Your answer should consist solely of the lines from the one holding "1379x868 pixels. Task: Open" through the final line of the entries, reproduced exactly and without pictures.

** Opening Input material block **

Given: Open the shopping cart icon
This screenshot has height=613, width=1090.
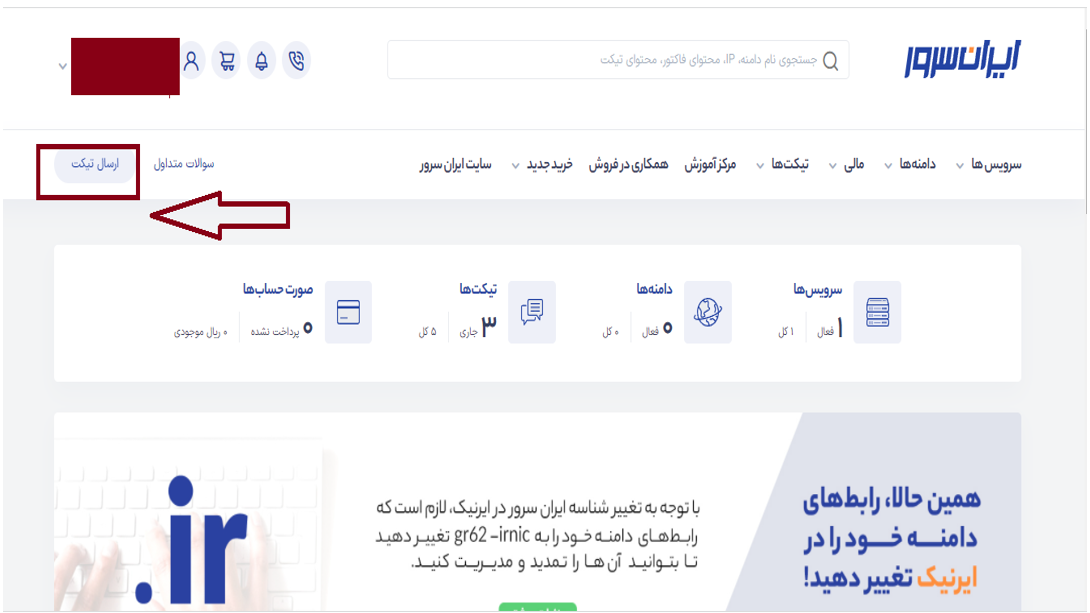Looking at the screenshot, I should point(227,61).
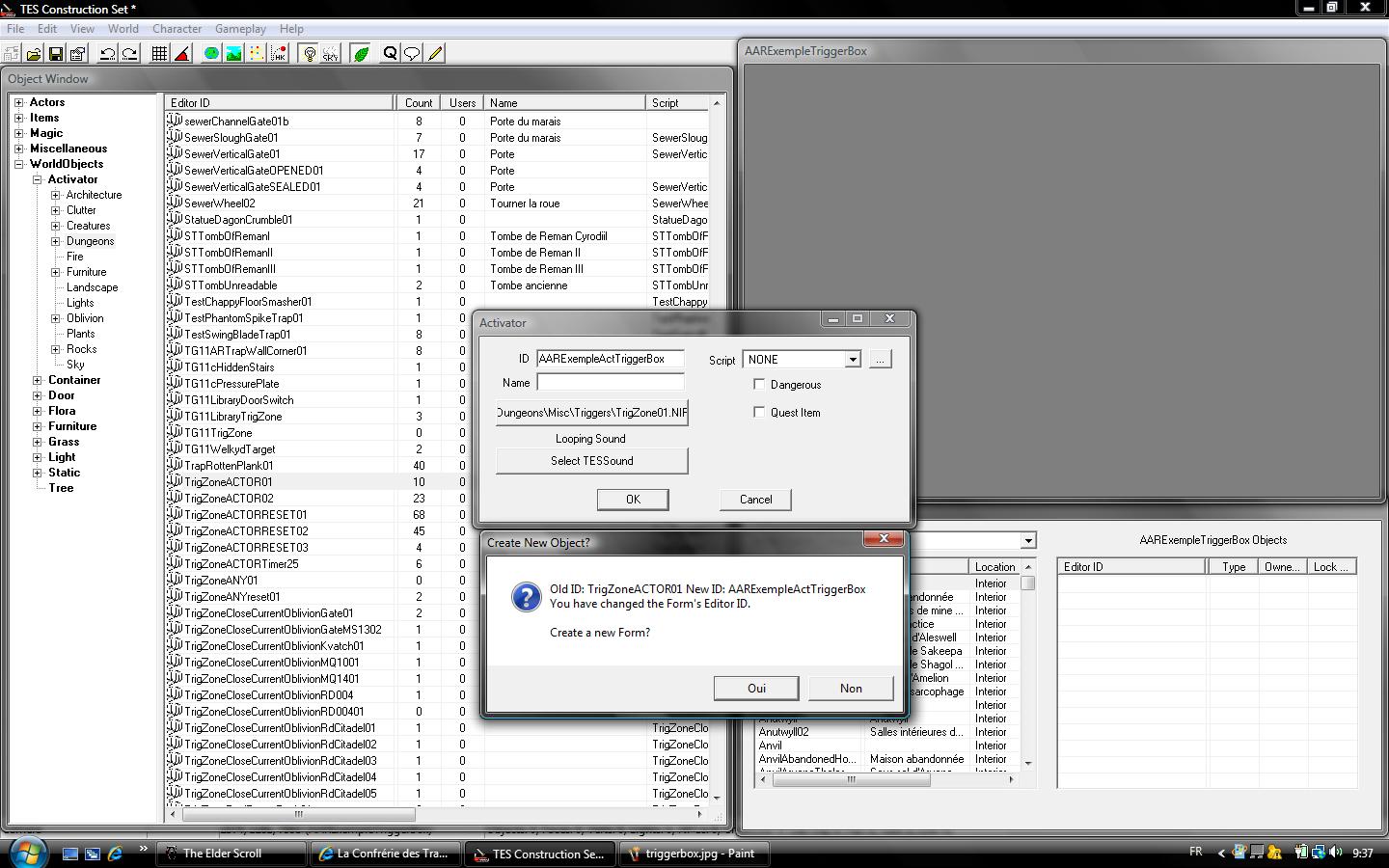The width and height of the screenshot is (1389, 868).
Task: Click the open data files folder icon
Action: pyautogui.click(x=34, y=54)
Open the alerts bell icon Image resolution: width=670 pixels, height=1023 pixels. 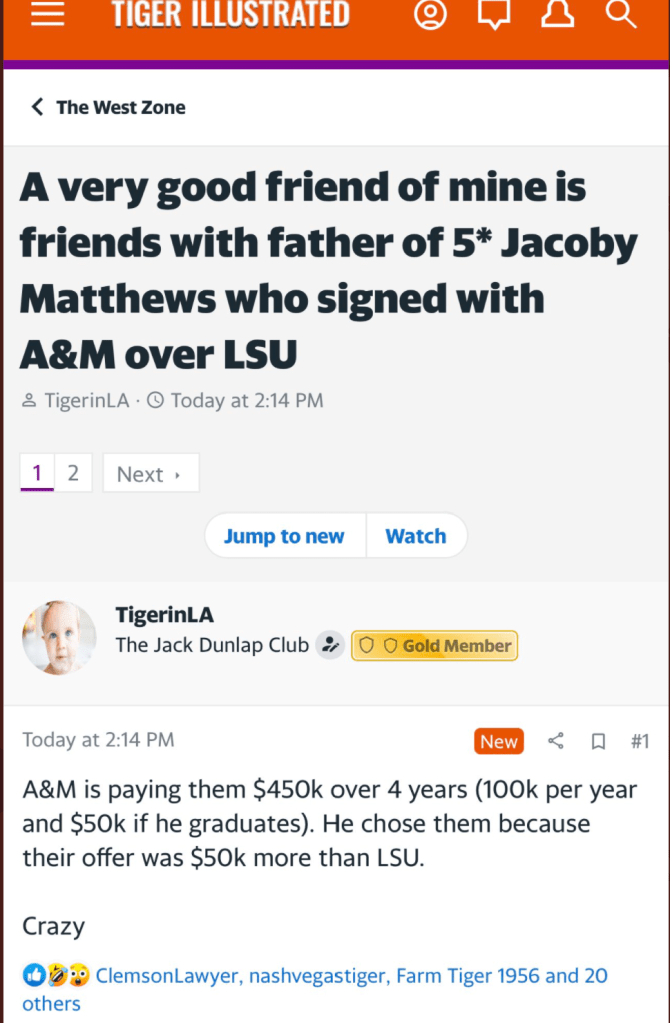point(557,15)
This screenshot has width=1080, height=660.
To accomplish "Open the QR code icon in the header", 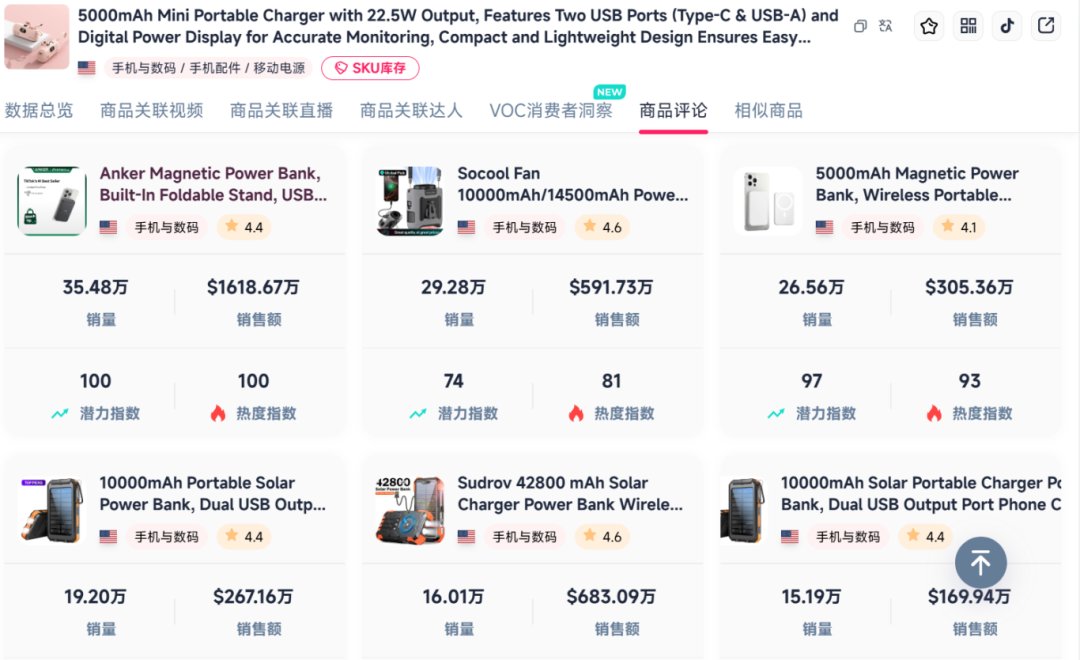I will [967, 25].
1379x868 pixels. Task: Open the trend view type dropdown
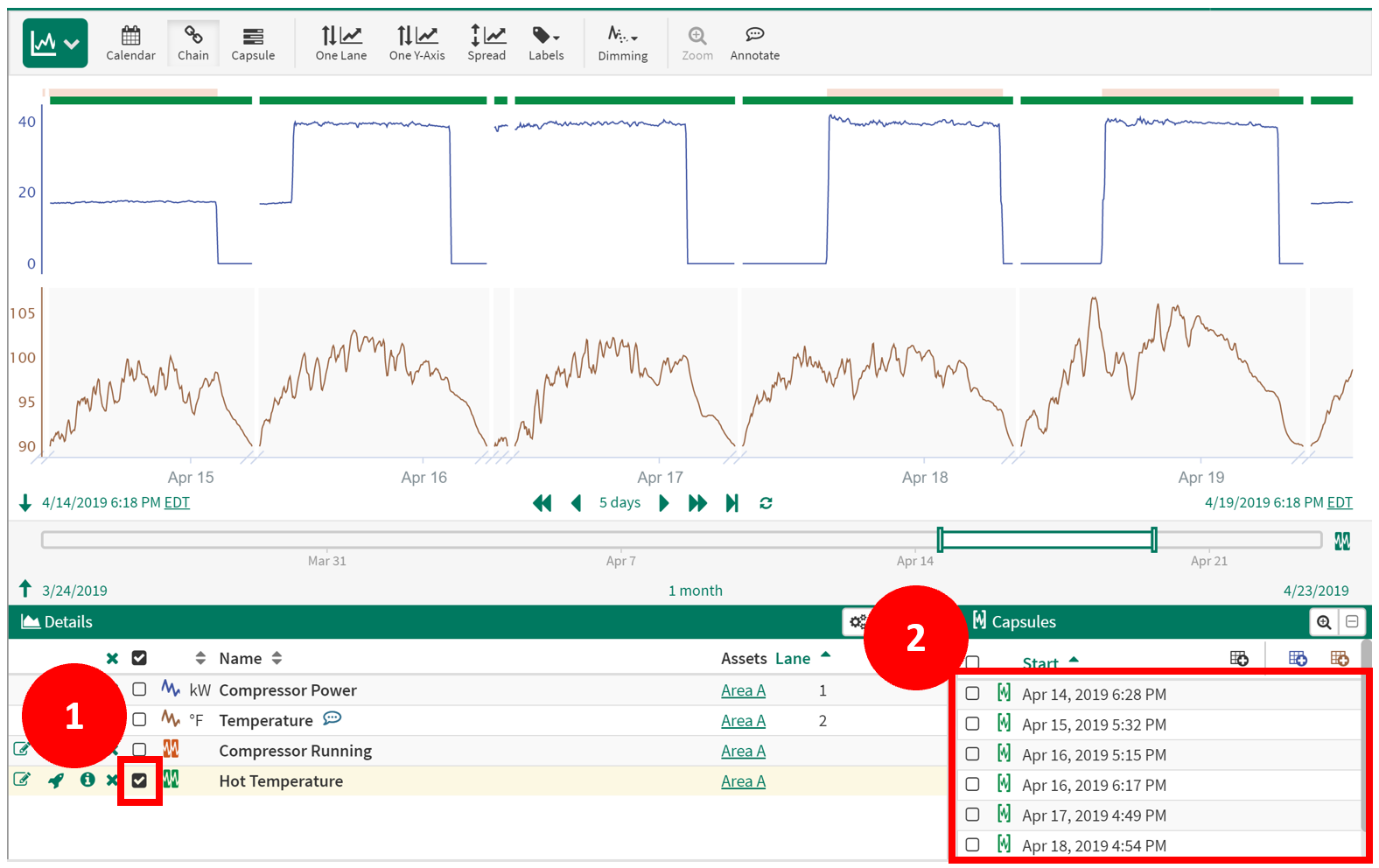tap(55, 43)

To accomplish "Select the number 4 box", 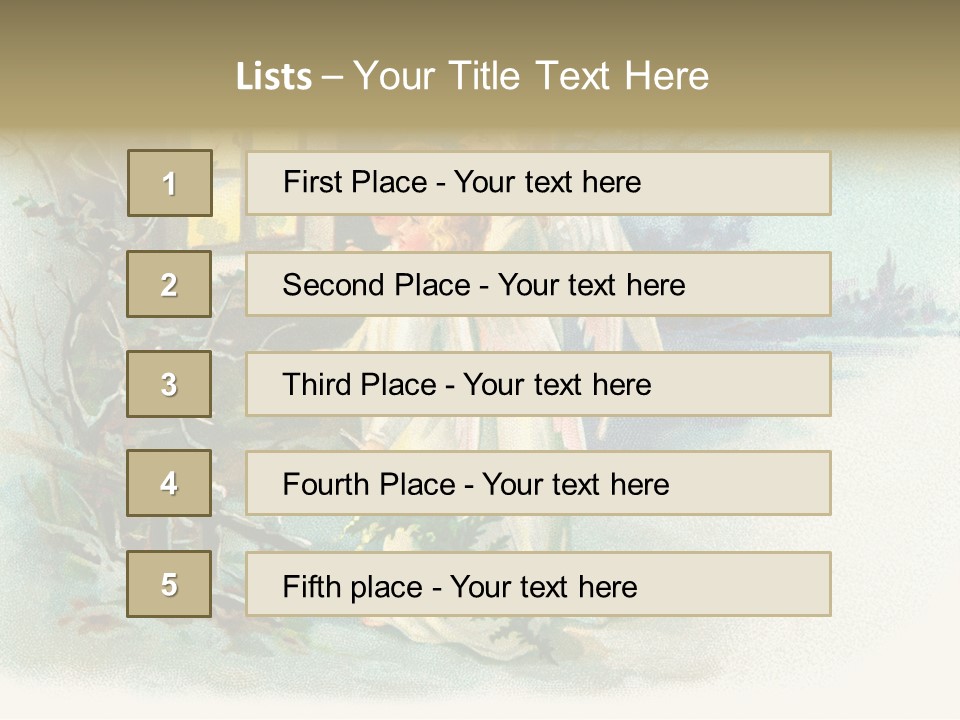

** Closing Input material block **

▶ **Response to the task**
1379x868 pixels. Task: Open the trend view type dropdown
tap(55, 43)

To accomplish "Select the number 4 box", 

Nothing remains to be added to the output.